TASK TO COMPLETE: Copy the material below word for word, starting at its first line and ending with the line that contains "center [556, 1182].".

(Saved entries)
══════

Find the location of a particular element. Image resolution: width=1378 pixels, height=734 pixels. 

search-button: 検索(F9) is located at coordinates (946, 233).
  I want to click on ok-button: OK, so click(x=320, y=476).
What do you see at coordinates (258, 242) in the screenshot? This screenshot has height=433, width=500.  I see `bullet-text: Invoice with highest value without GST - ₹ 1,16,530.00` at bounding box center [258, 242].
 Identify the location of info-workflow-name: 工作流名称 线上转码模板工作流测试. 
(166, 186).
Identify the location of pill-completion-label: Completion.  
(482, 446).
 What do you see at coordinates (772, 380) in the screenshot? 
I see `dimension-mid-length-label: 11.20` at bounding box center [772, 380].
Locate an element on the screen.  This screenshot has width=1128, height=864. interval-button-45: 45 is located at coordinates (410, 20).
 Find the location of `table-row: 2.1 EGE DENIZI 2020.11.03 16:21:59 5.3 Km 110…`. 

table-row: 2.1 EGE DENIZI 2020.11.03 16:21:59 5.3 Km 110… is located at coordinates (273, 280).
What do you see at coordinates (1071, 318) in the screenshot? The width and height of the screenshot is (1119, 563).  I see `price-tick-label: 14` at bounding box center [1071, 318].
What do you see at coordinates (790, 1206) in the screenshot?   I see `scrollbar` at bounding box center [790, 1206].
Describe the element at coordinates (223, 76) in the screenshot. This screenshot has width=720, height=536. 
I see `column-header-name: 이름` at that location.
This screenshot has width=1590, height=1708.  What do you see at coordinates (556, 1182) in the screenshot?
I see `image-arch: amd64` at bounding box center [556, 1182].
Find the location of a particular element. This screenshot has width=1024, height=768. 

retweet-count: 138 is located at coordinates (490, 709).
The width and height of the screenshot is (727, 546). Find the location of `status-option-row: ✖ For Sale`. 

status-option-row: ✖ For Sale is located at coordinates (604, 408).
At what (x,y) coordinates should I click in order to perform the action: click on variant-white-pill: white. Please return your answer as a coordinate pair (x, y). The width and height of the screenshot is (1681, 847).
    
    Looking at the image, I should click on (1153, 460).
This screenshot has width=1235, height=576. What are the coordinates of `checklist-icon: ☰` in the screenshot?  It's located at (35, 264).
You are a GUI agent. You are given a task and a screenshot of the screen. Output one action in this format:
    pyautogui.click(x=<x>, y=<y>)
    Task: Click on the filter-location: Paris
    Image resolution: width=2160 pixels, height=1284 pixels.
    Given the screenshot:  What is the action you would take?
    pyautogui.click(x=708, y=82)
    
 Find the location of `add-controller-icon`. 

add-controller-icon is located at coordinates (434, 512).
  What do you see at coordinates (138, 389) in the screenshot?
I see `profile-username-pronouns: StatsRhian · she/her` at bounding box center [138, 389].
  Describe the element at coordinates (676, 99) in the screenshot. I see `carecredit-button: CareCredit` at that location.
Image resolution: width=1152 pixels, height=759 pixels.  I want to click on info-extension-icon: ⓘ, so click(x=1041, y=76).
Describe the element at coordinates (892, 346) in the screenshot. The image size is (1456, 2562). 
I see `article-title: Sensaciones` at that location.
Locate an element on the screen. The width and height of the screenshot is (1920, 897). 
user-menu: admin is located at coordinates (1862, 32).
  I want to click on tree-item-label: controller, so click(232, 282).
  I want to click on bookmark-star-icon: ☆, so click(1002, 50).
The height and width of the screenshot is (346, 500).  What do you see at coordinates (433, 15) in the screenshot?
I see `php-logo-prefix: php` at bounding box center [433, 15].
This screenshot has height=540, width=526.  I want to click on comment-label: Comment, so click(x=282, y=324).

══════

WRITTEN ANSWER:
Find the location of a particular element. Image resolution: width=1378 pixels, height=734 pixels. 

search-button: 検索(F9) is located at coordinates (946, 233).
  I want to click on ok-button: OK, so click(x=320, y=476).
What do you see at coordinates (258, 242) in the screenshot? This screenshot has height=433, width=500.  I see `bullet-text: Invoice with highest value without GST - ₹ 1,16,530.00` at bounding box center [258, 242].
 Identify the location of info-workflow-name: 工作流名称 线上转码模板工作流测试. 
(166, 186).
Identify the location of pill-completion-label: Completion.  
(482, 446).
 What do you see at coordinates (772, 380) in the screenshot? 
I see `dimension-mid-length-label: 11.20` at bounding box center [772, 380].
Locate an element on the screen.  This screenshot has width=1128, height=864. interval-button-45: 45 is located at coordinates (410, 20).
 Find the location of `table-row: 2.1 EGE DENIZI 2020.11.03 16:21:59 5.3 Km 110…`. 

table-row: 2.1 EGE DENIZI 2020.11.03 16:21:59 5.3 Km 110… is located at coordinates (273, 280).
What do you see at coordinates (1071, 318) in the screenshot? The width and height of the screenshot is (1119, 563).  I see `price-tick-label: 14` at bounding box center [1071, 318].
What do you see at coordinates (790, 1206) in the screenshot?   I see `scrollbar` at bounding box center [790, 1206].
Describe the element at coordinates (223, 76) in the screenshot. This screenshot has width=720, height=536. 
I see `column-header-name: 이름` at that location.
This screenshot has width=1590, height=1708.  What do you see at coordinates (556, 1182) in the screenshot?
I see `image-arch: amd64` at bounding box center [556, 1182].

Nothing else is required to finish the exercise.